Altes Museum: Von 1824 bis 1828 von Karl Friedrich Schinkel erbaut und 1830 eröffnet. Gezeigt wurden anfangs antike Plastiken, Gemälde und Grafiken, die zum großen Teil aus den königlichen Schlössern stammten. Der Säulenbau wurde 1953 bis 1966 wieder aufgebaut, innen modern, außen in originaler Gestalt. Künftig werden hier wieder antike Kunstwerke gezeigt.

Neues Museum: Von 1843 bis 1846 nach Plänen von Friedrich August Stüler erbaut, 1855 vollendet und 1856 eröffnet, 1945 schwer beschädigt, wurde das üppig dekorierte Museum hauptsächlich für ägyptische Kunst und Altertümer als Ruine gesichert. Der Wiederaufbau begann in den 80er Jahren mit Sicherungsarbeiten. Große Anstrengungen galten der Sicherung des sumpfigen Baugrundes, mit dem bereits Stüler zu kämpfen hatte. 1993 fand ein Wettbewerbsverfahren statt. Für den Wiederaufbau nach Plänen von David Chipperfield werden zehn Jahre veranschlagt.

Alte Nationalgalerie: Gegründet 1861 anläßlich einer privaten Gemäldestiftung, von Friedrich August Stüler entworfen und nach dessen Tod von 1866 bis 1876 von Johann Heinrich Strack für zeitgenössische Kunst erbaut. Das Reiterdenkmal Friedrich Wilhelms IV. auf der Freitreppe ist ein Werk von Alexander Calandrelli.

Bodemuseum: Bei seiner Einweihung im Jahre 1904 hieß es Karl-Friedrich-Museum. Erbaut von 1897 bis 1904 vom Hofarchitekten Ernst von Ihne, beherbergte der barocke Bau nach Wilhelm von Bodes Plan Kunstwerke der Renaissance sowie deutsche, niederländische und holländische Gemälde und das Münzkabinett.

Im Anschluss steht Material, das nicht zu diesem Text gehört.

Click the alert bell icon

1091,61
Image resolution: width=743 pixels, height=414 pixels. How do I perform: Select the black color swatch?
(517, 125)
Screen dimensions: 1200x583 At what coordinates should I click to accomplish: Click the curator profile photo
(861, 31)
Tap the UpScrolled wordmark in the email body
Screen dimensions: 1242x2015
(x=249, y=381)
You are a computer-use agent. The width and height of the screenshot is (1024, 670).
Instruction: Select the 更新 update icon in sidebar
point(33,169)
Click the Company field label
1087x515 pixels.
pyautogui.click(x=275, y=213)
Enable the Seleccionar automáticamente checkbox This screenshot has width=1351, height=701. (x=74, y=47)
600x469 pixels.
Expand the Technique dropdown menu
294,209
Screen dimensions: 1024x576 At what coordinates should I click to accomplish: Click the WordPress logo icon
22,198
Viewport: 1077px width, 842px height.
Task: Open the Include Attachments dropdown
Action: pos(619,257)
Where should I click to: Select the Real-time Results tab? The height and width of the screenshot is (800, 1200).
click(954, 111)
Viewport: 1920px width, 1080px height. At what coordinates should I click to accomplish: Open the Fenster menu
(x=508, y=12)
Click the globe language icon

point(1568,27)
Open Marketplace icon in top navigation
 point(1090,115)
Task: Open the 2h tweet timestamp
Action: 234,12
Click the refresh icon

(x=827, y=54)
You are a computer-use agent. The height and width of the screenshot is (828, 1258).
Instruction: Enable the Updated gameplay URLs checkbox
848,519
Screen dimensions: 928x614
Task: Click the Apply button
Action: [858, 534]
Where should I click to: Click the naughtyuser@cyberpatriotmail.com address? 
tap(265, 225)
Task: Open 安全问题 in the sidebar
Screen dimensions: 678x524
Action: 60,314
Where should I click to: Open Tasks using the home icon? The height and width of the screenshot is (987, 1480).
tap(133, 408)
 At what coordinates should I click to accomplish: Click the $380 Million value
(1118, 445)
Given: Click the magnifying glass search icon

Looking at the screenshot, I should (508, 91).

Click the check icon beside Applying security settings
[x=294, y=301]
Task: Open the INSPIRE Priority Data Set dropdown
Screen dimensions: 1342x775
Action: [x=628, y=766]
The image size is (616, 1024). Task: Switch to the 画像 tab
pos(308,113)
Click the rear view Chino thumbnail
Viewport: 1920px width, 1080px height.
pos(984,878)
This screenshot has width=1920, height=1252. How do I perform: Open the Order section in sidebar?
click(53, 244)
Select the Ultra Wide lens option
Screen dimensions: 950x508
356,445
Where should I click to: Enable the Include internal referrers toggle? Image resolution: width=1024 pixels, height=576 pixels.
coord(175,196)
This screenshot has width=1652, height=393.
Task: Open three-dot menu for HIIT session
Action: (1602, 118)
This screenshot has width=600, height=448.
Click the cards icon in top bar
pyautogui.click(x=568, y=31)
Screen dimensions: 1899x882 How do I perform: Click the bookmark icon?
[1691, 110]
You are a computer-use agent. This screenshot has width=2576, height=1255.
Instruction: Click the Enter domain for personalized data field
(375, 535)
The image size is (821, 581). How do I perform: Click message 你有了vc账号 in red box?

Pergamonmuseum: Mit großen Unterbrechungen seit 1907 nach Plänen von Alfred Messel erbaut und von Ludwig Hoffmann nach vielen Abänderungen fertiggestellt. 1930 wurde es für die Funde aus Vorderasien und die antiken Architekturmonumente eröffnet. Ein für die Altarfragmente von Pergamon errichteter Vorgängerbau stand nur von 1899 bis 1908.